Sunday, June 21, 2009

Everything But The Shrimp Forks

Sometimes there is one moment in a relationship that is frozen in your memory. It is a small, seemingly insignificant second but somehow it summarizes your life. We were together for three years. We were even married. Somehow I don't remember the first time we met, kissed, had sex, fought or did anything else. I just remember the day he told me about the shrimp forks. At the time, I thought it was a story that I would love forever because it made him vulnerable to me. It's amazing how things can change. Now the shrimp fork story just makes him pathetic.

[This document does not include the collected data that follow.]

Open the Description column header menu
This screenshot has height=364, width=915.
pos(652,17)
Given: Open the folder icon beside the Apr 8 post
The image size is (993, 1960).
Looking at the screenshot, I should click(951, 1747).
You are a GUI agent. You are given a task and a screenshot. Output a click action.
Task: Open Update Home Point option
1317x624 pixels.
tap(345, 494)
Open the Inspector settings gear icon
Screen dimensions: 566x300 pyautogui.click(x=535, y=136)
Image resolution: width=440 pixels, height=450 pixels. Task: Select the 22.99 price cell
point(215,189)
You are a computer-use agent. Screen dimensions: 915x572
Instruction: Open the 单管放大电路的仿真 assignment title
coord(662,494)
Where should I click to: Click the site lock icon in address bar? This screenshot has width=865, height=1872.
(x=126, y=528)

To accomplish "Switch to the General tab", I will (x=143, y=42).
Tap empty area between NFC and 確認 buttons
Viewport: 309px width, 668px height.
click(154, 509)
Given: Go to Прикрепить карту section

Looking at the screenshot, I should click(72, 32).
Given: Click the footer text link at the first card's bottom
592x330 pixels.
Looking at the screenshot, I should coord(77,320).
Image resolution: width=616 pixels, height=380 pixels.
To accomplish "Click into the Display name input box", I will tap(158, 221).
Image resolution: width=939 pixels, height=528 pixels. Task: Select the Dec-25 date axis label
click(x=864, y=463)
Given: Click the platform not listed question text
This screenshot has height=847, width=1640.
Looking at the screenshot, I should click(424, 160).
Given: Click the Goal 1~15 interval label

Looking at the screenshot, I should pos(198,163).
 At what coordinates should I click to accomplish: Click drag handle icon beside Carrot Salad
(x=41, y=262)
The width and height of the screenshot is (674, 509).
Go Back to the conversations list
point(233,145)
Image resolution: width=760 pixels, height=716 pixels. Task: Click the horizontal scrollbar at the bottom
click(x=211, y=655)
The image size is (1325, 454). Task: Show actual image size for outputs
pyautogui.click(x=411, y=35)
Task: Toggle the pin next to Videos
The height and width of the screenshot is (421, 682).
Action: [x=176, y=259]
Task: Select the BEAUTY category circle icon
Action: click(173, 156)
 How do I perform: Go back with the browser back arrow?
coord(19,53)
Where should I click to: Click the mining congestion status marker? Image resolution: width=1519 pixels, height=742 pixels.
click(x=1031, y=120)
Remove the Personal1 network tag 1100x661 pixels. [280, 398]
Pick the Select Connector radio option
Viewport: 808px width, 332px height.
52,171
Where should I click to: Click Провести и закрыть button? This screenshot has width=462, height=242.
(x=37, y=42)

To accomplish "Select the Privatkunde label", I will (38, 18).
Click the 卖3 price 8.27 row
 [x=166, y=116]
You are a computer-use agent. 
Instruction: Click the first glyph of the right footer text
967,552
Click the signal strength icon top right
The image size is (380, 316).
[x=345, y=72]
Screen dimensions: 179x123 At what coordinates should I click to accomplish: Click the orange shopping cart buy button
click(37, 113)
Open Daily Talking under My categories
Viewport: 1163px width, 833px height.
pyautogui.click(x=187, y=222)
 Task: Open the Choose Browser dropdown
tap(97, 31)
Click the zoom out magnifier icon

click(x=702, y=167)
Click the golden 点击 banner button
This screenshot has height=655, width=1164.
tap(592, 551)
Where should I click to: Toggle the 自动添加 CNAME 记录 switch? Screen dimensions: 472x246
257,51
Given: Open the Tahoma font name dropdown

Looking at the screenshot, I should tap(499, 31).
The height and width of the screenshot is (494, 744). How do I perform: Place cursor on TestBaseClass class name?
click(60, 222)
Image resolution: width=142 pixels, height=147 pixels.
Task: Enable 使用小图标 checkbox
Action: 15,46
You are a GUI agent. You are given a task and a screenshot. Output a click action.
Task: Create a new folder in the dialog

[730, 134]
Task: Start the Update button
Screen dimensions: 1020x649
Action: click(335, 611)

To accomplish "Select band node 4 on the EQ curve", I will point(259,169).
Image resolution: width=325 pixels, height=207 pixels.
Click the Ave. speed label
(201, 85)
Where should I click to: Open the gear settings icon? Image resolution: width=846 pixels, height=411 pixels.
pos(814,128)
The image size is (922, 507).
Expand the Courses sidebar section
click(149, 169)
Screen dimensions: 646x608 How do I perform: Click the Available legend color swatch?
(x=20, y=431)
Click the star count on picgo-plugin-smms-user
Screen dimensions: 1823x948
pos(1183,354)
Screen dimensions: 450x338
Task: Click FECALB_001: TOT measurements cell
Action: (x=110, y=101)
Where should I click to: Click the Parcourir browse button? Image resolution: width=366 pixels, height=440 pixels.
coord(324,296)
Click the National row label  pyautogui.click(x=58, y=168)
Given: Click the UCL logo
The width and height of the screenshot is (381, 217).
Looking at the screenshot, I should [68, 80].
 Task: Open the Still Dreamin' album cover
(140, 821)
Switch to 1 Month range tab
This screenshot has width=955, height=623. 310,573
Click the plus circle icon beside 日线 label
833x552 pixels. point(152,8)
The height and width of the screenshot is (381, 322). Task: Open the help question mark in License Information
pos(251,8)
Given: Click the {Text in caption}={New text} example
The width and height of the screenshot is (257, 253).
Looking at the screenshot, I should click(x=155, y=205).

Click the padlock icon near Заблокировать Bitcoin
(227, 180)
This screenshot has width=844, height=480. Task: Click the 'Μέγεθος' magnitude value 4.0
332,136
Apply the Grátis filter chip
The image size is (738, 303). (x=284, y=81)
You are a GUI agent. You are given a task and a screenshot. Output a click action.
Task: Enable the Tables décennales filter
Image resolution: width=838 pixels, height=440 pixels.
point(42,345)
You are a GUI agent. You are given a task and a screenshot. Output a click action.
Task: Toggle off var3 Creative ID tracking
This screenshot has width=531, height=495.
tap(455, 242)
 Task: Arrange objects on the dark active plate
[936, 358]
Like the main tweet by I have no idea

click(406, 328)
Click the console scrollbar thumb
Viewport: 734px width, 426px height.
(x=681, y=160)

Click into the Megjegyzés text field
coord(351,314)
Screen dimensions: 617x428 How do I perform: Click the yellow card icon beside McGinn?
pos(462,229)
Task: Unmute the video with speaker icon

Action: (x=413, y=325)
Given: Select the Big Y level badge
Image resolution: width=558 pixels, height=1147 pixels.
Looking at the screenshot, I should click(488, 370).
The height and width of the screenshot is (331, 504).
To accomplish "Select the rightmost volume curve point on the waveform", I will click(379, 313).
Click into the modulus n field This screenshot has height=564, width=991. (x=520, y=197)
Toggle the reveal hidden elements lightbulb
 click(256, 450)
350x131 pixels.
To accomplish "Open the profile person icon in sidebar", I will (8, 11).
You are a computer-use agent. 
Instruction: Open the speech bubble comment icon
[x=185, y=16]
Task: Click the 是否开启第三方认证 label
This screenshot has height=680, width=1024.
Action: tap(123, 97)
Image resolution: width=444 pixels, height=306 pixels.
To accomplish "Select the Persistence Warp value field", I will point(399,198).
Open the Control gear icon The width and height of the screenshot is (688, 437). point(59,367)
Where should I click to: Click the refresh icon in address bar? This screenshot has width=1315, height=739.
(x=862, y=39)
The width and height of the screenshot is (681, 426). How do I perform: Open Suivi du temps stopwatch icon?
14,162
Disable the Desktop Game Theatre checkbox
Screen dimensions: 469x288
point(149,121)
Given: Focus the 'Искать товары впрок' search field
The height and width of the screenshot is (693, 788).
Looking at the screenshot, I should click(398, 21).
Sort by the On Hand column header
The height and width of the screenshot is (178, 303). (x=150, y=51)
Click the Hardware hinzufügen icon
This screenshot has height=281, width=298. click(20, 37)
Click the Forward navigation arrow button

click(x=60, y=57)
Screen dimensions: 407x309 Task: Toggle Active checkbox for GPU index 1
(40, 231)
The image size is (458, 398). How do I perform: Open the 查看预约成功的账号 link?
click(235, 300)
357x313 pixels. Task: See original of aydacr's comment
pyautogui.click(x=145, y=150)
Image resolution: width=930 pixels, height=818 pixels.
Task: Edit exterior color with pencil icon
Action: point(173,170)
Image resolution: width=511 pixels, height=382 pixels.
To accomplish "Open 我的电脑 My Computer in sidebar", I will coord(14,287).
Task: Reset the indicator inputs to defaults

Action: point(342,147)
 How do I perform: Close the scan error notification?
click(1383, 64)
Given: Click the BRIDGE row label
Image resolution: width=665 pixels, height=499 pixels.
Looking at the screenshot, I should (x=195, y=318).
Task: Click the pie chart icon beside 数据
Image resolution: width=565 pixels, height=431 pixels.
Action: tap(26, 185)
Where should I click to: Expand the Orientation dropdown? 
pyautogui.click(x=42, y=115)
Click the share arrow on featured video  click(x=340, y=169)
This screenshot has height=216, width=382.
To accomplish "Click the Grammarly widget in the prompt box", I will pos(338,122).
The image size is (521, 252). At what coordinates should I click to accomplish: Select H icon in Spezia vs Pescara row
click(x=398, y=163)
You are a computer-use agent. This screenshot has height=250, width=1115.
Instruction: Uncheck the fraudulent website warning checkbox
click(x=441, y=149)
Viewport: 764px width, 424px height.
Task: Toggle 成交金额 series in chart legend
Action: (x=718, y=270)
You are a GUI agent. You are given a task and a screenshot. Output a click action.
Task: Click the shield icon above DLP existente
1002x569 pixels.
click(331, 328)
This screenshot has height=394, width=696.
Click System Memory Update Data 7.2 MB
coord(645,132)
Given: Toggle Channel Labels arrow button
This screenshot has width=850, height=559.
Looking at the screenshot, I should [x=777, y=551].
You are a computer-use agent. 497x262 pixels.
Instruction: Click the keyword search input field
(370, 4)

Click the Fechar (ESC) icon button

My ex travelled. The story goes that he came home early from the road and his live-in girlfriend had moved out. She had divided the CD's alphabetically. How do you choose? If you take Jimmy Buffett (which is essential), you can't have The Ramones or Sade or Pink Floyd. How you decide something like that? Apparently, it was an an easy task for her. The stranger, more important decision was made in the kitchen. She took half the dishes, the glasses, the cooking utensils. Then she got to the silverware drawer and she took everything except the shrimp forks. It devastated him. It wasn't that she left. It wasn't that she took her daughter (not his) with her. It wasn't the loss of the Scorpions or The Clash (I can't remember what end of the alphabet he got). It was that she only left the shrimp forks.

I don't own any shrimp forks; but if I did, I am sure I would look at them every day and never think of their importance. I think that's how he looked at me. He looked at all of the other things in the drawer and passed over me because I was small and could only be used for one purpose. What happens when everything else is gone and all you have is that one thing that you once thought so insignificant? That's a hypothetical question. I'm not really looking for an answer.

I think that the point of this whole story is that I don't want to be the shrimp fork ever again. I don't want to be the tiny little thing that someone looks at and makes a conscious decision to leave behind for someone less fortunate to find and use (or even worse, to find and throw away because it has no purpose). The question is "how do I avoid it"? That's a real question. I am looking for an answer.